# Is this a Poor Reason for Wishing to Have a Child?



## DemonDragonJ (Dec 30, 2020)

I do not feel that I can handle the responsibility of raising a child, but I do admit that I am curious about how a child would grow and develop if they were constantly exposed to my beliefs and my personality, with my perspective on the world as their moral compass and their guidelines, growing up believing my behavior to be normal and their frame of reference. In summary, I would treat a raising a child as a scientific experiment, to see what type of person they would become, if raised by me.

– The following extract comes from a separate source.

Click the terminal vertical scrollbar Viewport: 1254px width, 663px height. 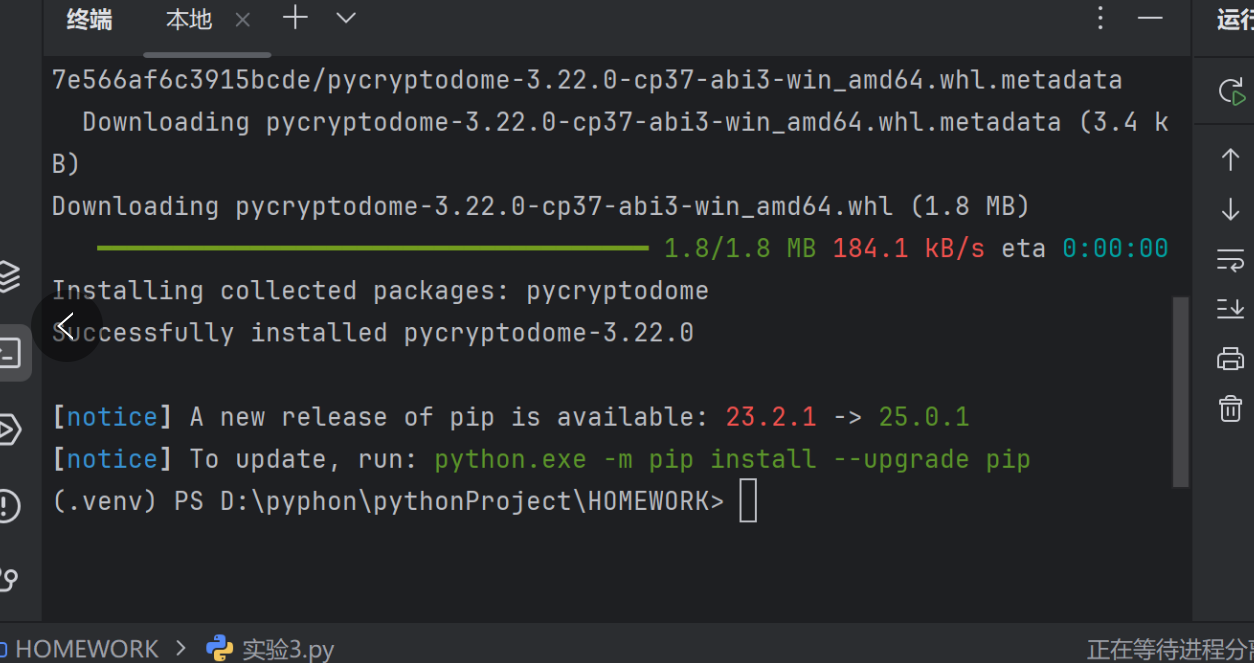[1180, 390]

What does everyone else say about this subject? Is that a poor reason for wishing to have a child?


----------



## Delta Shell 1 (Dec 31, 2020)

DemonDragonJ said:


> I do not feel that I can handle the responsibility of raising a child,



Yeah maybe don't have kids yet homie.

Reactions: Like 1 | Agree 1 | Funny 6


----------



## savior2005 (Dec 31, 2020)

I question if you can take care of yourself, let alone a kid. I don't want to even imagine all the threads and posts in KCC if you have a kid....

Reactions: Funny 8


----------



## Schneider (Dec 31, 2020)

DemonDragonJ said:


> I do not feel that I can handle the responsibility of raising a child


this kinda gets thrown a lot these days. too casually in fact.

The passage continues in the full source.